NFL players have been expressing their appreciation and displeasure at working conditions though report cards since 2023.
Philadelphia Eagles v New York Jets - NFL Preseason 2025
Philadelphia Eagles v New York Jets - NFL Preseason 2025 | Elsa/GettyImages

The NFL has an accountability problem. Year after year, players give feedback about certain franchises and the way things are done just like any other employee at a poorly run workplace would. It allows us fans to get a truer sense of how the business side of things really works at our favorite clubs.

Those insights come in the form of the NFL Player Association team report cards. Last year, the Miami Dolphins and Minnesota Vikings were the best teams to play for, at least according to the players. The Arizona Cardinals, New England Patriots and Cleveland Browns rounded out the bottom three. But now owners, not liking how much deserved flack they're getting, are looking to end those reports.

The NFL filed a grievance against the NFLPA, according to a report from ESPN on Thursday, asking the union to end its player report card practice because it violates a clause in the collective bargaining agreement. That clause reportedly states that NFL owners and the union must "use reasonable efforts to curtail public comments by club personnel or players which express criticism of any club, its coach, or its operation and policy."

To which the only response should be: Come on.

NFL owners are telling on themselves when it comes to being exposed over poor working conditions

That clause seems rather straightforward, and a very odd one to have been agreed to by the union. It effectively silences players from speaking their minds on working conditions, which arguably isn't very well-enforced anyways given how often they speak in the locker room on those topics.

Regardless, to see NFL owners like the New York Jets' Woody Johnson (whose team finished 29th in the 2024-25 report card standings) call the anonymous practice "totally bogus" just tells fans and players everything they need to know about how much care there actually is for workplace quality around the league.

Also, notice that it's an owner who has consistently earned poor marks that is complaining. One anonymous owner even told ESPN as much.

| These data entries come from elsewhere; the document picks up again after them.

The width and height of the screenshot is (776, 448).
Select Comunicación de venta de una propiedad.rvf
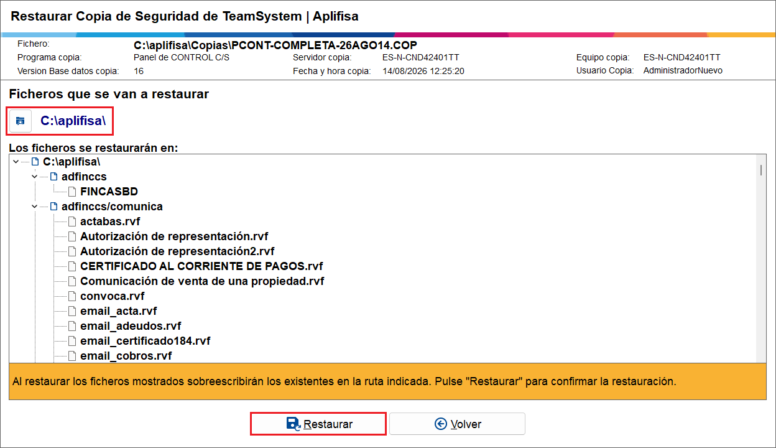click(202, 281)
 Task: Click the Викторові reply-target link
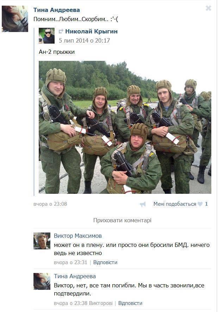coord(101,303)
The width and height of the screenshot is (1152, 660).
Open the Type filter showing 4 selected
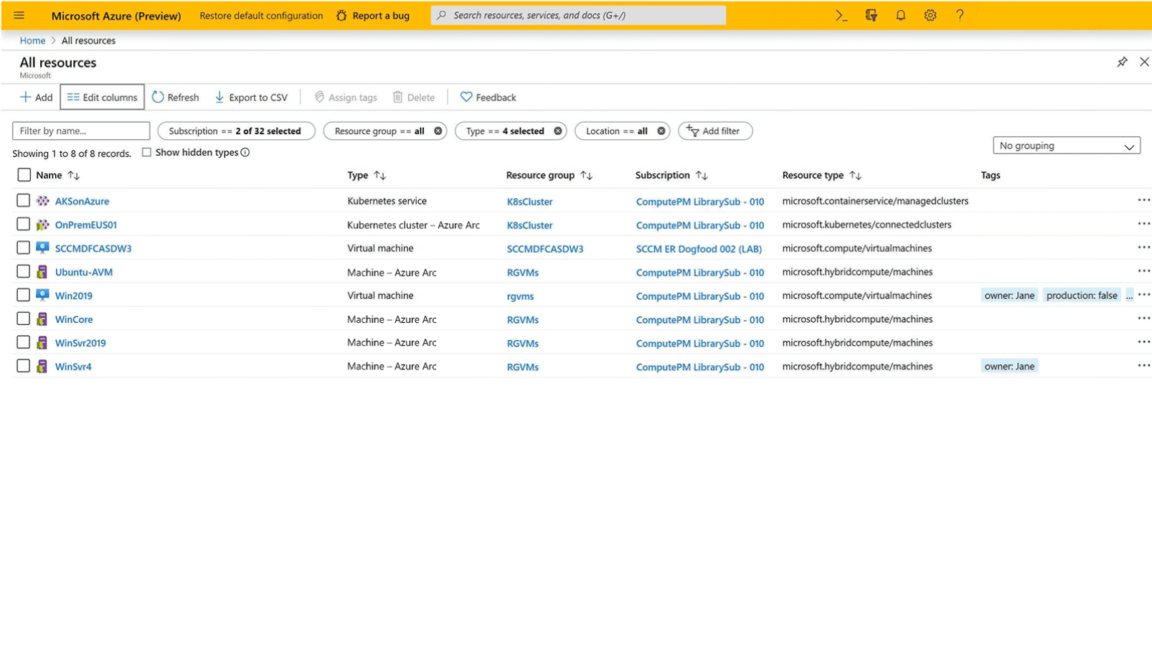504,131
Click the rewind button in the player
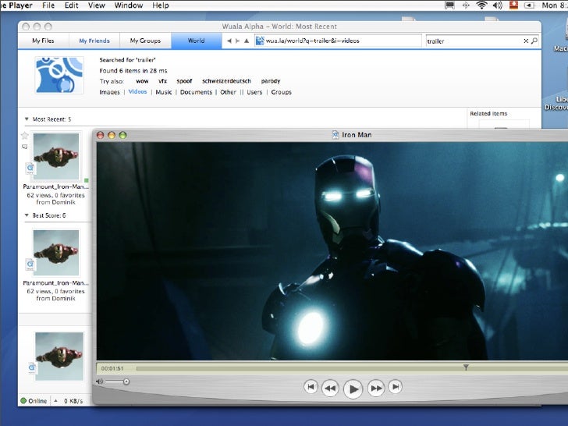The image size is (568, 426). click(x=330, y=388)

"The only owners who don't care for [the report cards] are the ones who get the subpar grades," they said at the league owners meeting in March.

Johnson claimed the CBA violation came from the union collecting non-representative data without league participants present when collection occurred, calling it "not fair" and "not balanced."

Well, if you think about it, who is going to speak their mind in an HR meeting if your boss' assistant is sitting in on the supposedly anonymous session? Clearly, players don't believe complaints will be taken seriously if the pencil pushers from the front office are the ones listening.

This could be a PR nightmare for the league if it takes further action on its grievance, too. Fans and reporters will start asking why a league that claims to care so much about its players is going to such lengths to silence the only public method they have to voice concerns. Also, why does the CBA include a clause that doesn't allow them to publicly voice those concerns?

This story is far from over, but the union told ESPN it plans to go forward with its annual report cards for the 2025-26 season. Don't be surprised if Johnson drops a couple more spots in this edition.